> [WHAT THE TASK ASKS]:
Output the stretch from the line containing "Task: Click the Zoom" through the end of the items as a numbered list, leaving out blank lines and pictures.
────────
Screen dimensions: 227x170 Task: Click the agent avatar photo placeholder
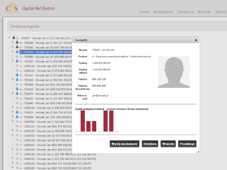point(174,72)
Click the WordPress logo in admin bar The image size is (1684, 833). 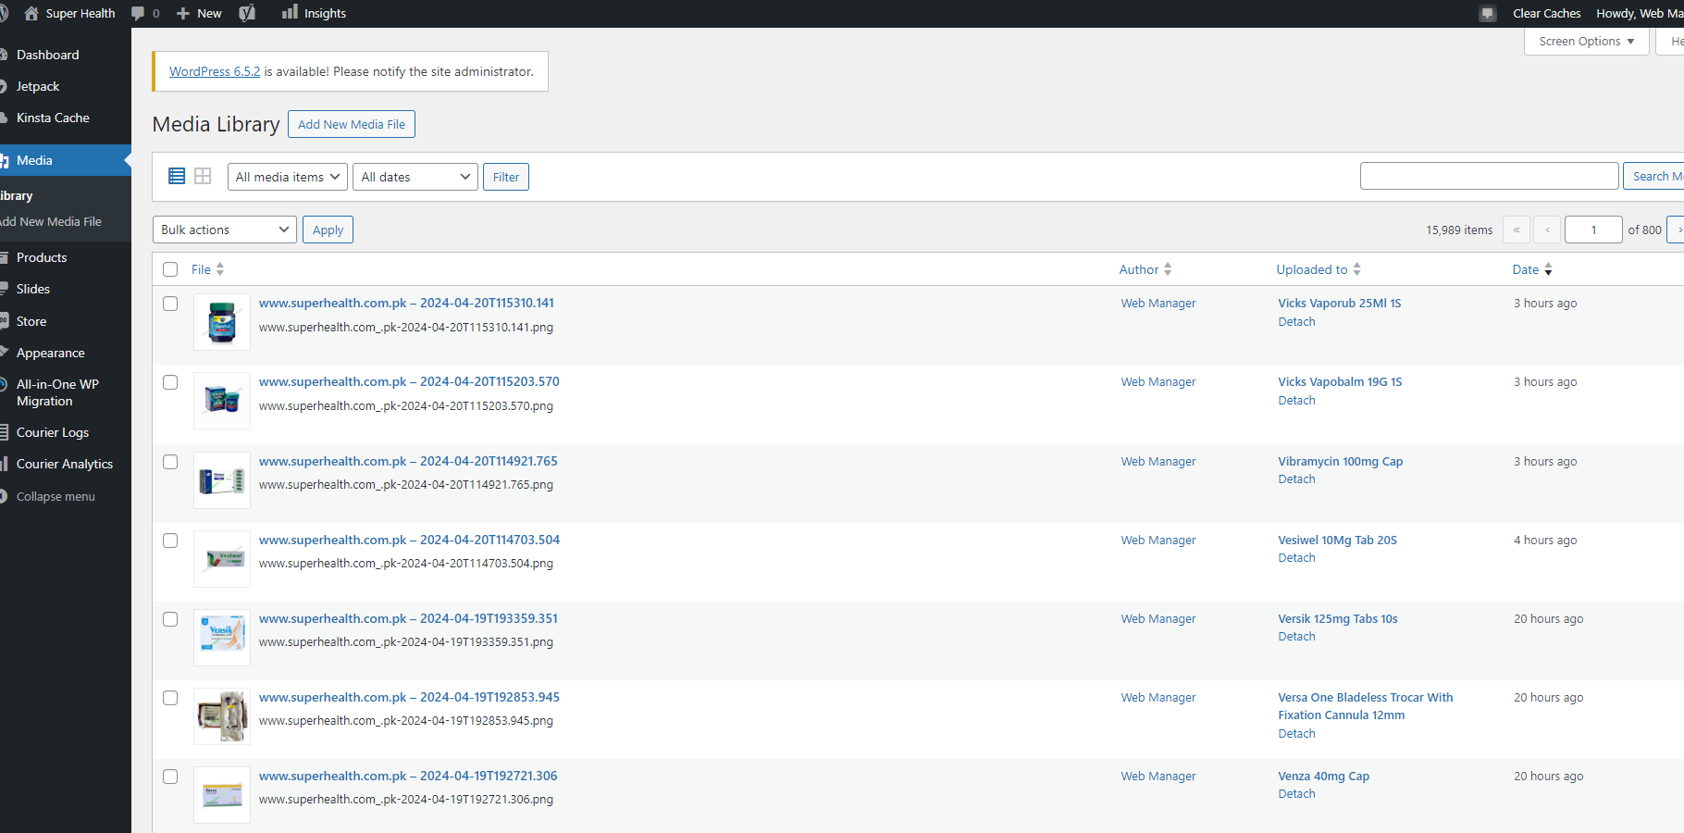pyautogui.click(x=4, y=12)
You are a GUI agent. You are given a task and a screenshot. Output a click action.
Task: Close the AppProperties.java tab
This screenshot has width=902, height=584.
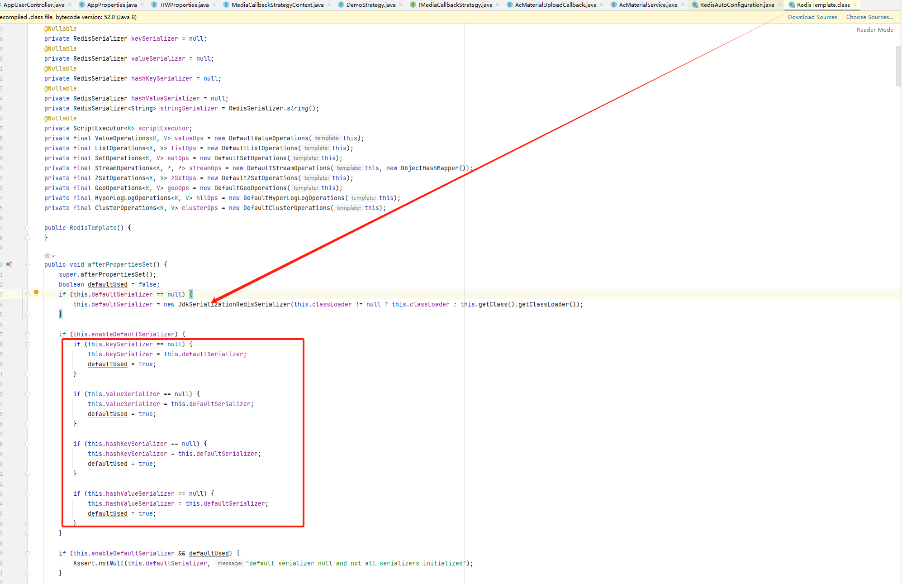[x=142, y=5]
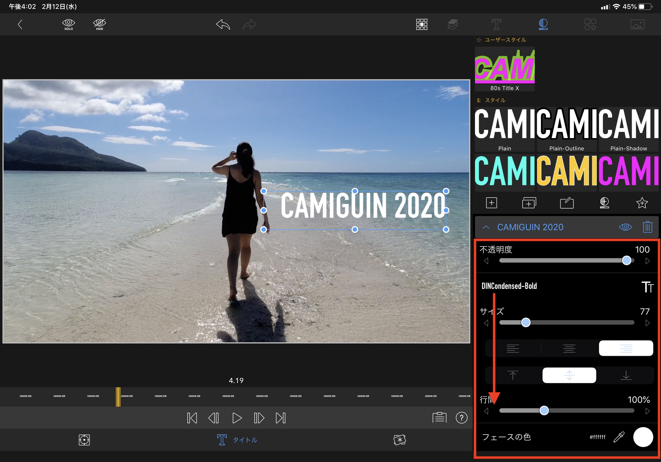Image resolution: width=661 pixels, height=462 pixels.
Task: Play the video preview
Action: (x=237, y=418)
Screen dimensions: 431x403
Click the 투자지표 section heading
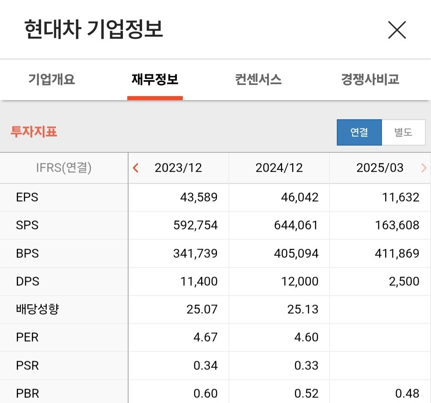pos(34,131)
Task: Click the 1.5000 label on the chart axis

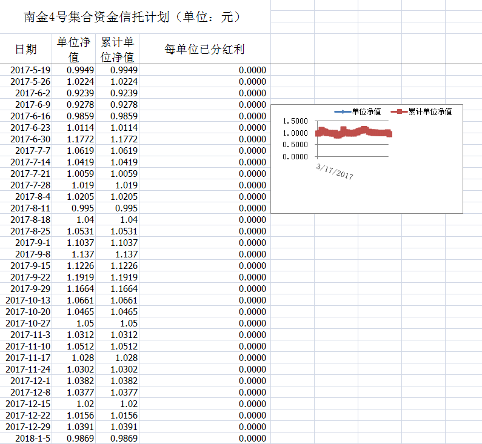Action: coord(295,122)
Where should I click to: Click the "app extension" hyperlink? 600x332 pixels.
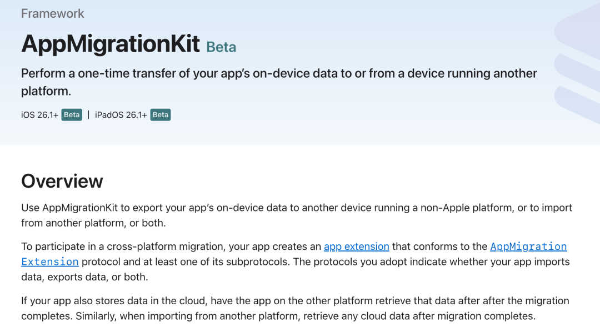click(x=356, y=247)
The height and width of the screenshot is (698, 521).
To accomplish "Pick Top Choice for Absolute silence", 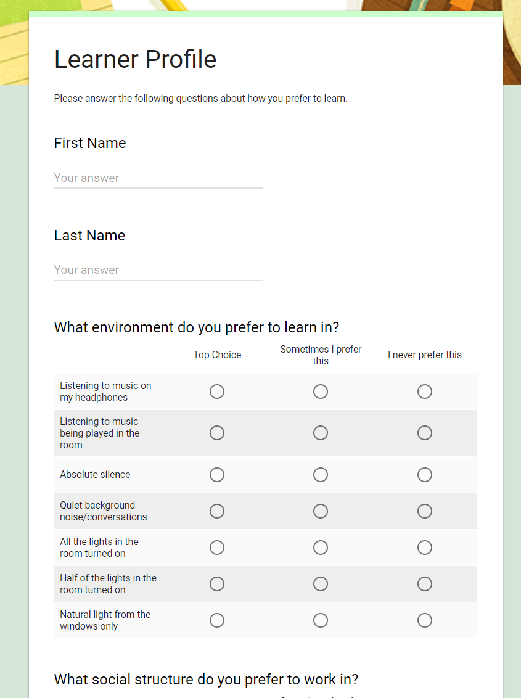I will [217, 475].
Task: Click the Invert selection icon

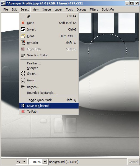Action: [x=23, y=29]
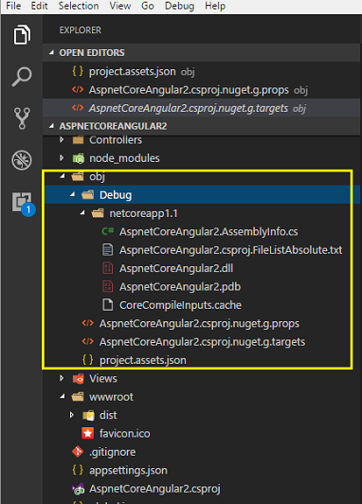Screen dimensions: 362x504
Task: Open the Debug menu in menu bar
Action: (x=179, y=6)
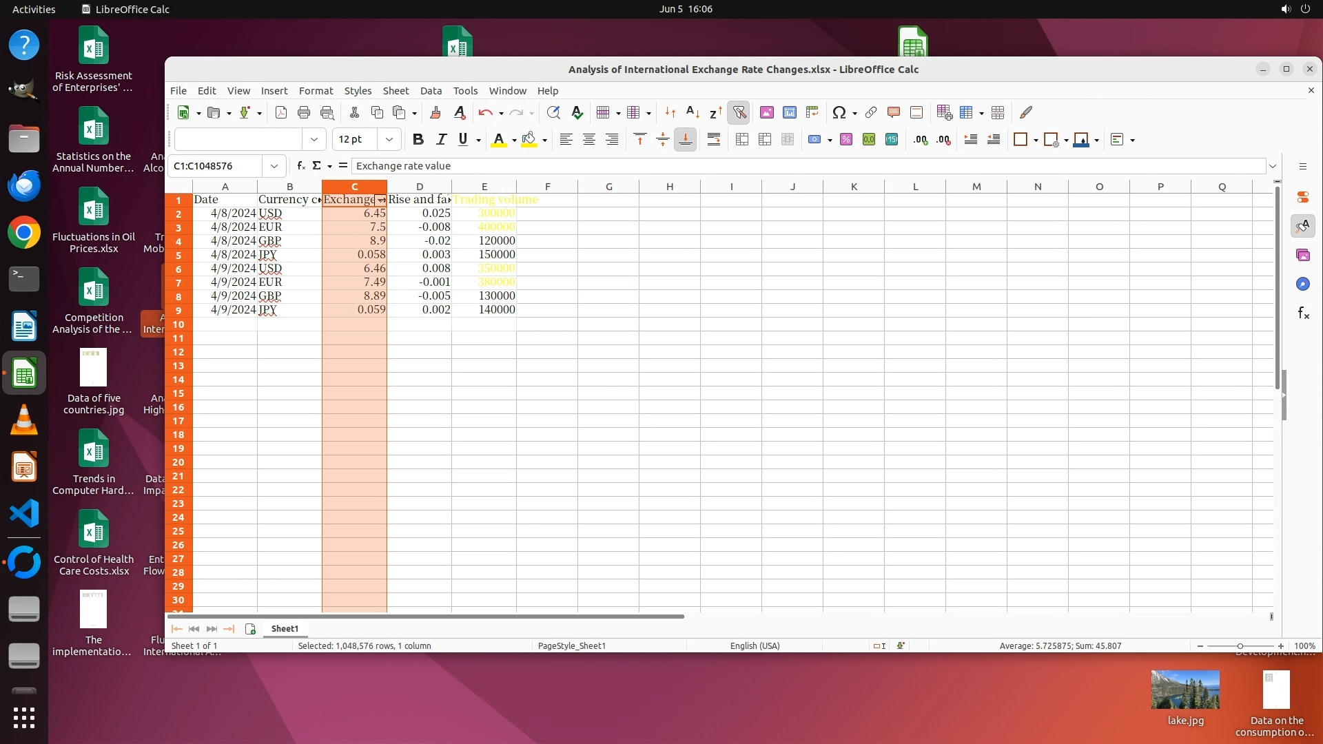Click the background color swatch button
Image resolution: width=1323 pixels, height=744 pixels.
coord(529,139)
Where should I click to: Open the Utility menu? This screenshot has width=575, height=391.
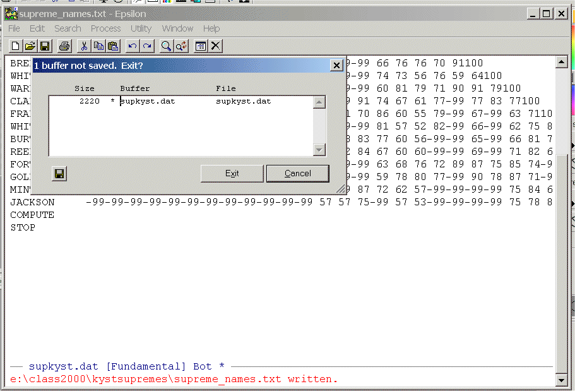click(141, 28)
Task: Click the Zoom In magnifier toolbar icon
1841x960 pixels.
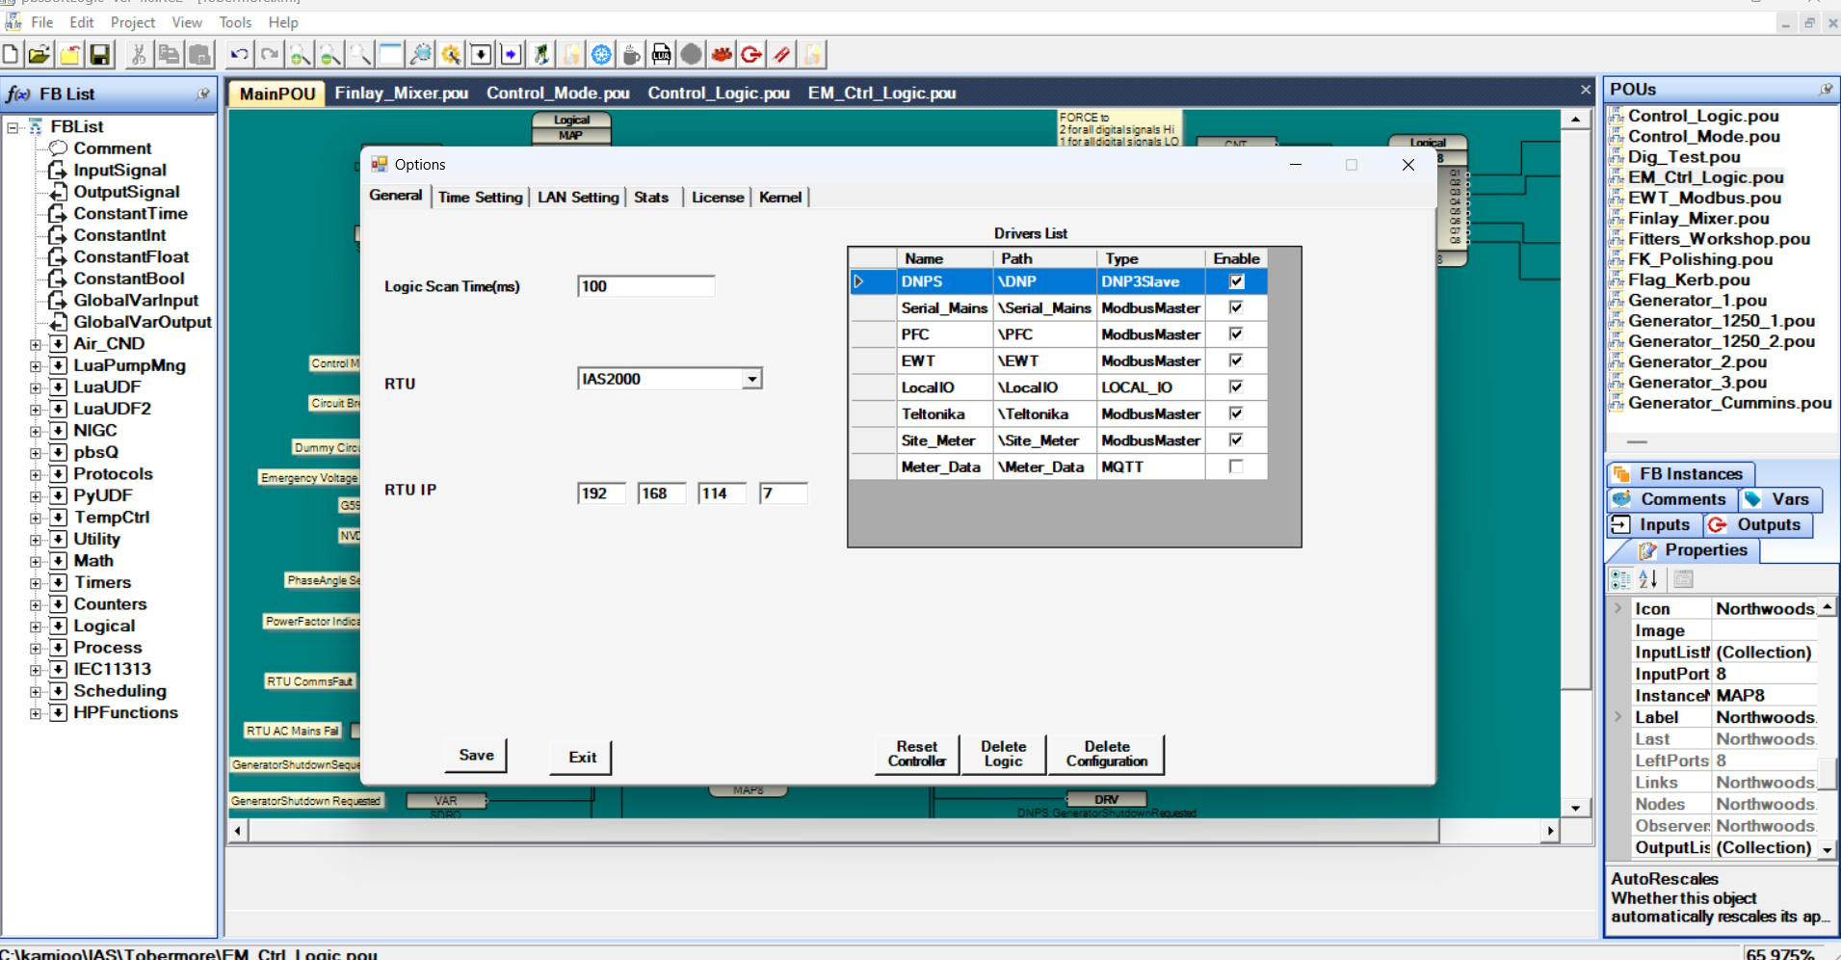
────────
> [SOLVED PROBLEM]:
1. Task: Click the Zoom In magnifier toolbar icon
2. 1841x960 pixels.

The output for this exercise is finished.